Mutations in three genes have been implicated in these conditions :

- Hemizygous, de novo, 33-bp duplications in exon 2 of the ARX gene have been described in 3 unrelated male patients with early onset epileptic encephalopathy (Ohtahara syndrome) that evolved to West syndrome in two of them. This mutation is thought to cause the expansion of the original 16 alanine residues to 27 alanine residues in the first polyalanine tract of the ARX protein (Kato et al. 2007). ARX is a crucial gene for the development of interneurons in the fetal brain, and a polyalanine expansion in that gene causes mental retardation and seizures, including those of early epileptic encephalopathy in males (Kato et al. 2007). Clinical observations demonstrated the correlation between the length of the repeat and the severity of the clinical phenotype.

- A mutation of the GC1 gene has been described in a consanguineous Arab muslim family in Jerusalem with 4 affected sibs with early infantile epileptic encephalopathy. The Pro206Leu missense mutation was identified in three of them in the SLC25A22 (GC1) gene (Molinari et al. 2005). Proline-206 is highly conserved across species in the glutamate and aspartate/glutamate carriers of the SLC25A22 type, suggesting that this amino acid change may impair glutamate transport.

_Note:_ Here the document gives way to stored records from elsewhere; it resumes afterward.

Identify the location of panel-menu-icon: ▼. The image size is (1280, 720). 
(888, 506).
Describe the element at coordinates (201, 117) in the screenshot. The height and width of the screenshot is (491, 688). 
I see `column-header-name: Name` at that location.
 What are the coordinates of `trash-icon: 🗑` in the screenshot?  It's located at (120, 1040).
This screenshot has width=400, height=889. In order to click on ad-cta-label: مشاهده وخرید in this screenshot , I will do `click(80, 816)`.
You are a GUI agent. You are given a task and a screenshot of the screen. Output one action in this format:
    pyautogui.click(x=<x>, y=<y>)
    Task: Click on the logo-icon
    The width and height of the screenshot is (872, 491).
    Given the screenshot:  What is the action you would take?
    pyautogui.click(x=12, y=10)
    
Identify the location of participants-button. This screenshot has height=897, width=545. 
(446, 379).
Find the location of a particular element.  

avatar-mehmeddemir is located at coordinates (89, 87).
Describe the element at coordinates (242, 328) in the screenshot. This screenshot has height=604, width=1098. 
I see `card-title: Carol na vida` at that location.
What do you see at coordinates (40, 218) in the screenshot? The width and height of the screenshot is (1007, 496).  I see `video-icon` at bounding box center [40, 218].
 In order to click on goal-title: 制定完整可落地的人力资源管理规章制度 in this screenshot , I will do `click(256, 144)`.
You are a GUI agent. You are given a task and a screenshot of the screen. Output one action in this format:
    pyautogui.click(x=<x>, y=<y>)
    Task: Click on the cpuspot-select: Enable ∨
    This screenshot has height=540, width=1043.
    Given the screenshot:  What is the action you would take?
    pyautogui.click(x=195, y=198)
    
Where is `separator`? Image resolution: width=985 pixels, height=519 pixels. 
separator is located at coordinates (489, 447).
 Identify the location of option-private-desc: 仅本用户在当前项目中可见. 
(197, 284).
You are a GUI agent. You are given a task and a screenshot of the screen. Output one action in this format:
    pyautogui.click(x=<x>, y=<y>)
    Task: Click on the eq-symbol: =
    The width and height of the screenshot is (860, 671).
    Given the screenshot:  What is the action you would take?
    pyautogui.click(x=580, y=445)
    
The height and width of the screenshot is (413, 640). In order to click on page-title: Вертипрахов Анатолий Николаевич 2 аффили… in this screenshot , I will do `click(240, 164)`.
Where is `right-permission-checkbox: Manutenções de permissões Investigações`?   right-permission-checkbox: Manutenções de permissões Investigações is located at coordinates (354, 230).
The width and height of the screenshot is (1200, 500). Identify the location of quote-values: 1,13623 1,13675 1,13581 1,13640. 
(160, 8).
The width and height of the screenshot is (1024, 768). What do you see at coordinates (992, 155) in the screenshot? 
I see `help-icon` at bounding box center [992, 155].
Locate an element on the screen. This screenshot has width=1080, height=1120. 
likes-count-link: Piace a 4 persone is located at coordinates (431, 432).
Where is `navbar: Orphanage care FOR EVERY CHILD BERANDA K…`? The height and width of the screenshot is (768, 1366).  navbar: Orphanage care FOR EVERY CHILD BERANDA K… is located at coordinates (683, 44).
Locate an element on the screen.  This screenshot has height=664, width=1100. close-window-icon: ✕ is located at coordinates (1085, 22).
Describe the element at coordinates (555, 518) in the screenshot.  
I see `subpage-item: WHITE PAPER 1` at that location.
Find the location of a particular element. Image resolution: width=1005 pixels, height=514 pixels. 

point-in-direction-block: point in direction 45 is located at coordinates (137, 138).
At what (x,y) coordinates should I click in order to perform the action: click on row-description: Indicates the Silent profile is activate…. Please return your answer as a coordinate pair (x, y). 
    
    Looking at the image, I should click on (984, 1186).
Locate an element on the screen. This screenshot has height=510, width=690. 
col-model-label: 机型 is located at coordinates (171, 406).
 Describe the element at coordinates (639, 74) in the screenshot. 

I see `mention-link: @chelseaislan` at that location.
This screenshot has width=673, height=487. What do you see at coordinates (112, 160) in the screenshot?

- In a Japanese girl with early infantile epileptic encephalopathy, Saitsu et al. identified a de novo heterozygous microdeletion in chromosome 9q33.3-q34.11 that included the MUNC18-1 gene. Screening of this gene in 13 additional unrelated patients with a similar phenotype identified 4 different heterozygous mutations in the MUNC18-1 gene in 4 patients. All mutations occurred in the hydrophobic core of the protein and were predicted to result in destabilization and disruption of protein structure. In vitro studies of the mutant proteins suggested a tendency for aggregation. The phenotype included infantile onset of tonic-clonic or tonic seizures, suppression-burst pattern on EEG, profound mental retardation, and MRI evidence of hypomyelination, without any brain malformation (Saitsu et al. 2008). In our cohort, we identified more than 20 STXBP1 mutations in EEP patients (Milh et al. 2011; Di Meglio et al. 2015).

  1. -In collaboration with a group in Germany, we were able to find mutations in the GRIN2A gene in a patient with a typical form of  EESB (Endele et al. 2010). GRIN2B encodes a subunit of the NMDA glutamate receptor. In addition to EESB, mutations in this gene cause milder forms of epilepsy. Other collaborations allowed us to contribute to the identification of mutations in the SLC13A5 (Thevenon et al. 2014) or more recently AP3B2 genes (Assoum et al. 2016).

  2. -Recently, de novo KCNQ2 mutations have been found in several patients with an EOEE (Weckhuysen et al. 2012; Kato et al. 2013). Screening KCNQ2 in our cohort led to the identification of >30 patients in whom the gene was mutated de novo and 6 additional patients in which a mutation was found but in whom parental origin could not be determined. This is the largest series of patients to date (Milh et al. 2013; Milh et al. 2015).


=> In 2017, mutations in >100 genes can cause early onset epileptic encephalopathy. This is the reason why we develop a strategy using « gene panels », currently being used by our group in collaboration with the department of medical genetics in La Timone Children’s Hospital.